Updated February 7, 2020 - 10:12 pm

Las Vegas City Councilwoman Victoria Seaman’s dog got sick after ingesting THC from an unknown source this week, just a few days before the council voted to keep a marijuana dispensary from opening in a former animal hospital building.

The dog was not stoned, he was suffering, Seaman said during a phone interview Friday. Starting Monday night, the dog — an 18-month-old French Bulldog named Blu Theo — was paralyzed at times, and his muscles contracted. He couldn’t eat or drink and had problems sleeping, she said.

By Friday, Blu was back to normal.

“I thought the timing was really weird,” Seaman said.

Two days earlier, the council unanimously denied Nevada CRT a special use permit to set up a dispensary at the corner of West Sahara Avenue and Fort Apache Road.

The dispensary would have been in Ward 2, the councilwoman’s ward. With the majority of the city’s dispensaries located in the urban Ward 3 east of Interstate 15, the Nevada CRT dispensary would have been the first dispensary to open in the more suburban area near Summerlin.

Explore the material |
a - Using the article about Councilwoman Seaman's dog, decide whether each statement agrees with it: (i) the dog was an 18-month-old French Bulldog; (ii) the council was divided in its vote on the dispensary permit; (iii) most of the city's dispensaries are in Ward 2. For each, answer yes or no and quote the deciding words.
b - Write a continuation of the article about Councilwoman Seaman's dog, starting after its final sentence.

Supplied data |
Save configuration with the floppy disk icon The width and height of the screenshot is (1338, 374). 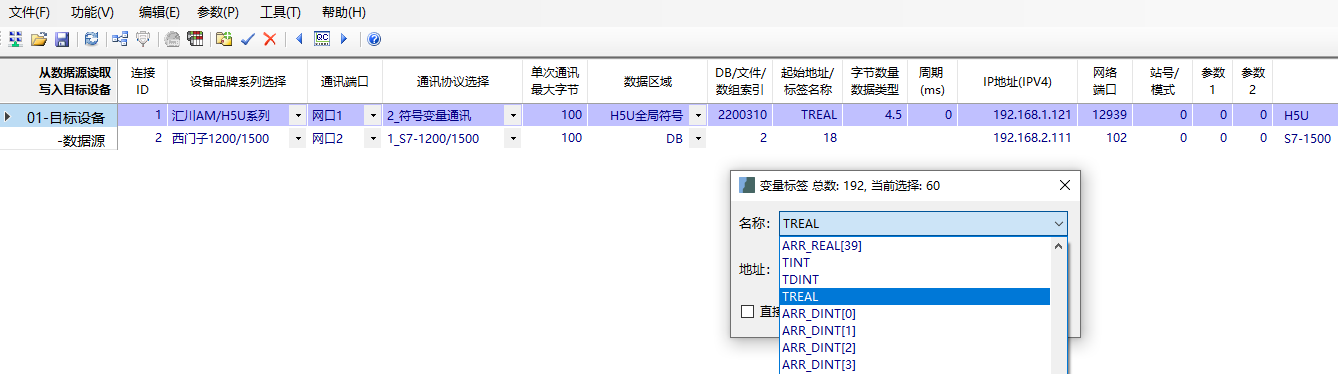(62, 39)
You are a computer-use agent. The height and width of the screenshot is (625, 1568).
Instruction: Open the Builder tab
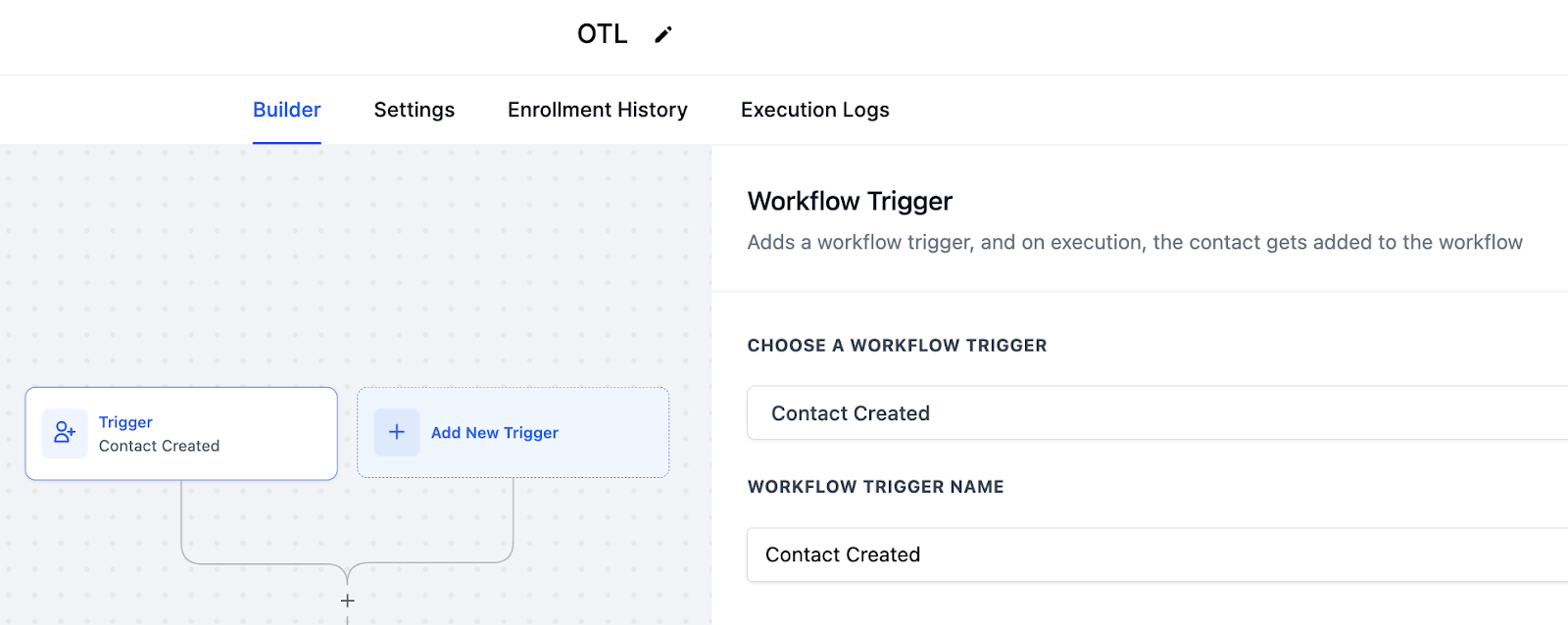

Answers |
a -
(i) Yes: "an 18-month-old French Bulldog named Blu Theo"
(ii) No: "the council unanimously denied Nevada CRT a special use permit"
(iii) No: "the majority of the city’s dispensaries located in the urban Ward 3 east of Interstate 15"

b -
Seaman said it did not belong in the neighborhood, and most residents who weighed in on the proposal also voiced opposition to the dispensary.

The councilwoman said she kept the dog’s THC sickness out of the public eye out of concern it might tarnish her stance against the dispensary because she’s been vocal against the dispensary well before this week’s vote.

“I was trying to keep it quiet, because we were voting on this,” she said. “I did not want anybody to think that poisoning my dog was going to influence me in any way.”

Seaman said she filed a report with the Metropolitan Police Department on Tuesday. City spokesman David Riggleman late Friday shared the report number and the Review-Journal has requested a copy.

Seaman stressed that she does not know how the dog ingested the THC or if it was a deliberate action by someone.

“I don’t know if somebody was sending a mean message,” she said. “I don’t want to accuse anyone.”

Seaman said she and the puppy spent several hours this week inside VCA Hualapai Animal Hospital, and she shared a toxicology report on Blu that showed THC.

“I don’t know how he ingested it,” Seaman said. “It was very heartbreaking to watch him go what he went through.”